Perhaps expectedly, nothing else on the largely monochromatic Marnie Stern approximates the mad emotional fury of “For Ash.” The album is packed with the same manic finger-tapping guitar intensity and the same soaring, screeching vocal tendencies that have characterized Stern’s last two releases, 2007’s In Advance of the Broken Arm and the following year’s This is It and I Am It and You Are It (and so on and so on). It’s not the broadened musical exploration some might have hoped for, but it’s no letdown, either.
“In order to see it/ You’ve got to believe it/ I do,” coos Stern on the relatively tranquil “Transparency is the New Mystery.” One thing about Marnie Stern: she absolutely believes in everything she does. She moves unapologetically forward with guns (and guitars) blazing; in the past, it’s been both her biggest asset and her Achilles’ heel. Her confidence has inspired some great moments of musical power, but rarely has it allowed space for self-reflection. Marnie Stern veers as close to intimacy as her work has ever come. It’s found in the mesmeric peak-valley chord changes of “For Ash,” and in lyrics that approach the confessional: “I’ve got something in my soul/ Pushing me to hold on to the pain,” she admits in the galloping “Risky Biz.” The album also finds Stern’s vocals pushed adamantly to the front; they’re close, more personal (and decipherable!) than ever.

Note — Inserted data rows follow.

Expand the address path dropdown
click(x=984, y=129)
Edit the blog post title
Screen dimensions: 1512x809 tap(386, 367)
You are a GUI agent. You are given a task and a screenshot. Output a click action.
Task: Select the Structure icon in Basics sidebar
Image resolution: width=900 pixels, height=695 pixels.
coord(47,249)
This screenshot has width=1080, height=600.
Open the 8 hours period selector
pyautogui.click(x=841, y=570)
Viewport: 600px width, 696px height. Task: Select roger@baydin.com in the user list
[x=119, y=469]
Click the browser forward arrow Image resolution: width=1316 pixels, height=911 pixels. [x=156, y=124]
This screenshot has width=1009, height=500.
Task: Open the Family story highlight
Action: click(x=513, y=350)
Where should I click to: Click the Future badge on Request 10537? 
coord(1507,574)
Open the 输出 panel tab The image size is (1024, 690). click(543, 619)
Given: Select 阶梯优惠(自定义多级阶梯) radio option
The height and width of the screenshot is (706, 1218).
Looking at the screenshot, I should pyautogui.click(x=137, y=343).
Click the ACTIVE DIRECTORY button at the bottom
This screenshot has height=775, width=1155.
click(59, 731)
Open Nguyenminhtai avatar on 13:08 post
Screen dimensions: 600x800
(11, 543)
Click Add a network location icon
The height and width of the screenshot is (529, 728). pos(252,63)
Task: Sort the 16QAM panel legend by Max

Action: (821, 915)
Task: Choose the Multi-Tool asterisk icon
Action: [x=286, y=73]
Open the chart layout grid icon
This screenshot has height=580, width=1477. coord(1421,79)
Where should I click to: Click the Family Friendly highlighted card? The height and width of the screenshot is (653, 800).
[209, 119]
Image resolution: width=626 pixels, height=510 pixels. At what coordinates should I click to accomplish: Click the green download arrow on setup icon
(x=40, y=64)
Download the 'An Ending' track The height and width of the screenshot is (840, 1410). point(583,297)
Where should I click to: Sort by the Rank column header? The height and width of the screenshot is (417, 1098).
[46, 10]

But don’t misconstrue my words. The Softer Side of Marnie Stern this ain’t. “Female Guitar Players Are the New Black” puts Stern’s guitar heroics on display (seriously, Eddie Van Halen is sobbing in a corner somewhere), while the airy, succulent “Cinco de Mayo” comes as close to the towering theatrics of “For Ash” as any other song on the record. Throughout, Stern’s co-conspirators deliver the hard-hitting goods: Zach Hill, for one, hasn’t sounded this fucking wired since Hella’s Hold Your Horse Is. Of course, it’s not all roses. “Building a Body” is a confused meld of sinewy post-punk jabs and stadium-rock bombast that doesn’t quite come together as it could, and album closer “The Things You Notice” is curiously limp.
As a whole, though, Marnie Stern is a fine continuation of the songwriter’s canon. If anything, the album proves beyond a doubt that Stern must be regarded as that: a songwriter, not only a technical genius. Still, those time signature-obsessed math rockers will delight in her phrasings, while those with a taste for the intimate will no doubt grimace at the hyper energy. What both of those groups are missing, however, is that one hand feeds the other. More and more, Stern seems to be getting it, too.